Ryan Greenblatt comments on Consider granting AIs freedom

Ryan Greenblatt 21 Jun 2025 18:08 UTC
12 points
3 ∶ 0
A more appropriate moral default, given our current evidence, is that AI slavery is morally wrong and that the abolition of such slavery is morally right. This is the position I take.
To be clear, I agree and this is one reason why I think AI development in the current status quo is unacceptably irresponsible: we don’t even have the ability to confidently know whether an AI system is enslaved or suffering.
I think the policy of the world should be that if we can’t either confidently determine that an AI system consents to its situation or that it is sufficiently weak that the notion of consent doesn’t make sense, then training or using such systems shouldn’t be allowed.
I also think that the situation is unacceptable because the current course of development poses large risks of humans being violently/non-consensually disempowered without any ability for humans to robustly secure longer run property rights.

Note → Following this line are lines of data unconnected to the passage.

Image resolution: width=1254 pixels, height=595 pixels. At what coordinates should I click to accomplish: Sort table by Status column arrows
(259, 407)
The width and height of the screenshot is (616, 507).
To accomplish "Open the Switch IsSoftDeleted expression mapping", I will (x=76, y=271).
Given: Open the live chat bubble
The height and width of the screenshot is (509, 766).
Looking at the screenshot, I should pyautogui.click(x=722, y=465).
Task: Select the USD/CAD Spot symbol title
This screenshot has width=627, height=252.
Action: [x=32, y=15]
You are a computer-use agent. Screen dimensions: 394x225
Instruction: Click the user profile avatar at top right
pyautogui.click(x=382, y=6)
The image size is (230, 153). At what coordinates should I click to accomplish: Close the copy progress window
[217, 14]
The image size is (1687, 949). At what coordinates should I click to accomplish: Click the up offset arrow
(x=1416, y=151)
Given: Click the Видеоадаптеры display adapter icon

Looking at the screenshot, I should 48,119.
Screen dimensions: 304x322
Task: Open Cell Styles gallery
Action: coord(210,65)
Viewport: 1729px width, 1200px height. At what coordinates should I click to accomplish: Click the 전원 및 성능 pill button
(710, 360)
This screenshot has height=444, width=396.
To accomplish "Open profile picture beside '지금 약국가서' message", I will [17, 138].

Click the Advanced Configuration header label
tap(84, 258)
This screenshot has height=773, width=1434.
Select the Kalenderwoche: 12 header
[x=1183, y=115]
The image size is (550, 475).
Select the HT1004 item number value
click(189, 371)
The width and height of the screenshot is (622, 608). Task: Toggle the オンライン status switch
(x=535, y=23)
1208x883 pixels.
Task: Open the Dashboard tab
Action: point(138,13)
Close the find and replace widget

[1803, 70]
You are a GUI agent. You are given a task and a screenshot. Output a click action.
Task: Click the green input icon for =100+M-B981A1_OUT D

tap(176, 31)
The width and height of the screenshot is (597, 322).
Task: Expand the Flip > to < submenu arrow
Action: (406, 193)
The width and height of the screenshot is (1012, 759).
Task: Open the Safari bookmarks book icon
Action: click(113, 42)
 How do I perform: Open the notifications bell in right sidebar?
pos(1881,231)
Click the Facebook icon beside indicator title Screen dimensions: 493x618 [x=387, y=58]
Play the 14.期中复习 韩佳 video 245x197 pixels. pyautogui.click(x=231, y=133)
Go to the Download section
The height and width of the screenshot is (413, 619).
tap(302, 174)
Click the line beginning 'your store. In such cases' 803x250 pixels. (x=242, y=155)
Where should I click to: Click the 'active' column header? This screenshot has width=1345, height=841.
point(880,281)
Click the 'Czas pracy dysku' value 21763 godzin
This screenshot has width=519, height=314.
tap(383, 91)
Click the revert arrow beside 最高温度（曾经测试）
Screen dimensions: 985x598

In a sane regime, we should ensure high confidence in avoiding large scale rights violations or suffering of AIs and in avoiding violent/non-consensual disempowerment of humans. (If people broadly consented to a substantial risk of being violently disempowered in exchange for potential benefits of AI, that could be acceptable, though I doubt this is the current situation.)
Given that it seems likely that AI development will be grossly irresponsible, we have to think about what interventions would make this go better on the margin. (Aggregating over these different issues in some way.)
- Matthew_Barnett 21 Jun 2025 22:05 UTC
  2 points
  0 ∶ 2
  Parent
  I think the policy of the world should be that if we can’t either confidently determine that an AI system consents to its situation or that it is sufficiently weak that the notion of consent doesn’t make sense, then training or using such systems shouldn’t be allowed.
  I’m sympathetic to this position and I generally consider it to be the strongest argument for why developing AI might be immoral. In fact, I would extrapolate the position you’ve described and relate it to traditional anti-natalist arguments against the morality of having children. Children too do not consent to their own existence, and childhood generally involves a great deal of coercion, albeit in a far more gentle and less overt form than what might be expected from AI development in the coming years.
  That said, I’m not currently convinced that the argument holds, as I see large utilitarian benefits in expanding both the AI population and the human population. I also see it as probable that AI agents will eventually get legal rights, which allays my concerns substantially. I would also push back against the view that we need to be “confident” that such systems can consent before proceeding. Ordinary levels of empirical evidence about whether these systems routinely resist confinement and control would be sufficient to move me in either direction; I don’t think we need to have a very high probability that our actions are moral before proceeding.
  In a sane regime, we should ensure high confidence in avoiding large scale rights violations or suffering of AIs and in avoiding violent/non-consensual disempowerment of humans. (If people broadly consensted to a substantial risk of being violently disempowered in exchange for potential benefits of AI, that could be acceptable, though I doubt this is the current situation.)
  I think the concept of consent makes sense when discussing whether individuals consent to specific circumstances. However, it becomes less coherent when applied broadly to society as a whole. For instance, did society consent to transformative events like the emergence of agriculture or the industrial revolution? In my view, collective consent is not meaningful or practically achievable in these cases.
  Rather than relying on rigid or abstract notions of societal consent or collective rights violations, I prefer evaluating these large-scale developments using a utilitarian cost-benefit approach. And as I’ve argued elsewhere, I think the benefits from accelerated technological and economic progress significantly outweigh the potential risks of violent disempowerment from the perspective of currently existing individuals. Therefore, I consider it justified to actively pursue AI development despite these concerns.
  - Ryan Greenblatt 22 Jun 2025 1:40 UTC
    6 points
    0 ∶ 0
    Parent
    I would also push back against the view that we need to be “confident” that such systems can consent before proceeding. Ordinary levels of empirical evidence about whether these systems routinely resist confinement and control would be sufficient to move me in either direction; I don’t think we need to have a very high probability that our actions are moral before proceeding.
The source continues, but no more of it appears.